FPU Graphics Support • The SH7750 Series supports two kinds of graphics functions: • instructions for geometric operations • pair single-precision transfer instructions that enable high-speed data transfer.
FPU Geometric functions • Geometric operation instructions perform approximate-value computations. To enable high-speed computation with a minimum of hardware, the SH7750 Series ignores comparatively small values in the partial computation results of four multiplications.
FPU Pair Single-Precision Data Transfer • In addition to the geometric operation instructions, the SH7750 Series also supports high-speed data transfer instructions. • These instructions enable two single-precision (2 ´ 32-bit) data items to be transferred; that is, the transfer performance of these instructions is doubled.
Instruction Format • the instruction set is implemented with 16-bit fixed length instructions. • operations are basically executed using registers. • Except for bit-manipulation operations such as logical AND that are executed directly in memory, operands in an operation that requires memory access are loaded into registers and the operation is executed between the registers.
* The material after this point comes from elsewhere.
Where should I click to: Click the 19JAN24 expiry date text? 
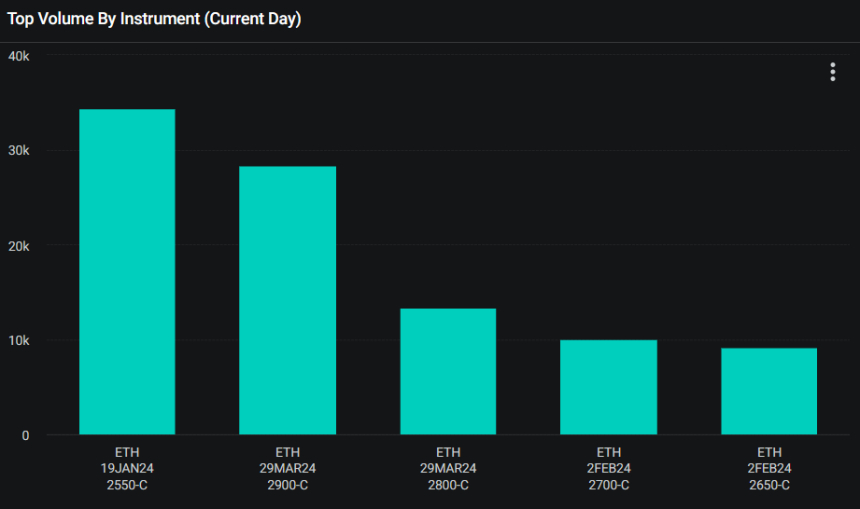127,469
Instruction Format (cont’d) • Delayed Branches: Except for the two branch instructions BF and BT, branch instructions and RTE are delayed branches. (In a delayed branch, the instruction following the branch is executed before the branch destination instruction.) • Constant Values: An 8-bit constant value can be specified by the instruction code and an immediate value. 16-bit and 32-bit constant values can be defined as literal constant values in memory
Addressing Modes • Register direct • Register indirect (supports post and pre decrement and increment as well as displacement) • Indexed register indirect, i.e. the effective address is sum of register Rn and R0 contents. • Immediate
Instruction Set • Over 100 different instructions including FP, mostly variations on MOV, ADD, etc. to accommodate different addressing modes. • Instruction mnemonic: OP, Sz, SRC, DEST • OP: Operation code • Sz: Size • SRC: Source • DEST: Source and/or destination operand
Instruction Level Parallelism • The SH7750 Series is a 2-ILP (instruction-level-parallelism) superscalar pipelining microprocessor. • Instruction execution is pipelined, and two instructions can be executed in parallel. • Parallel execution depends on the instructions – not all instructions can be executed in parallel with all others
Pipelining • The instruction pipeline has 5 stages: • Instruction fetch (I) • decode and register read (D) • execution (EX/SX/F0/F1/F2/F3) • data access (NA/MA) • write-back (S/FS)
ILP Illustration http://www.hitachisemiconductor.com/sic/jsp/japan/eng/products/ mpumcu/32bit/image/2_way.gif
Direct Memory Access • The SH7750 Series includes an on-chip four-channel direct memory access controller (DMAC). • The DMAC can be used in place of the CPU to perform high-speed data transfers among external devices equipped with DACK (DMA transfer end notification), external memories, memory mapped external devices, and on-chip peripheral modules (except the DMAC, BSC, and UBC). • Using the DMAC reduces the burden on the CPU and increases the operating efficiency of the chip.
Serial Communication Interface (SCI) • The SH7750 is equipped with a single-channel serial communication interface (SCI) and a single channel serial communication interface with built-in FIFO registers (SCI with FIFO: SCIF). • The SCI can handle both asynchronous and synchronous serial communication. A function is also provided for serial communication between processors (multiprocessor communication function).
Smart Card Interface • An IC card (smart card) interface conforming to ISO/IEC 7816-3 (Identification Card) is supported as a serial communication interface (SCI) extension function. • Switching between the normal serial communication interface and the smart card interface is carried out by means of a register setting.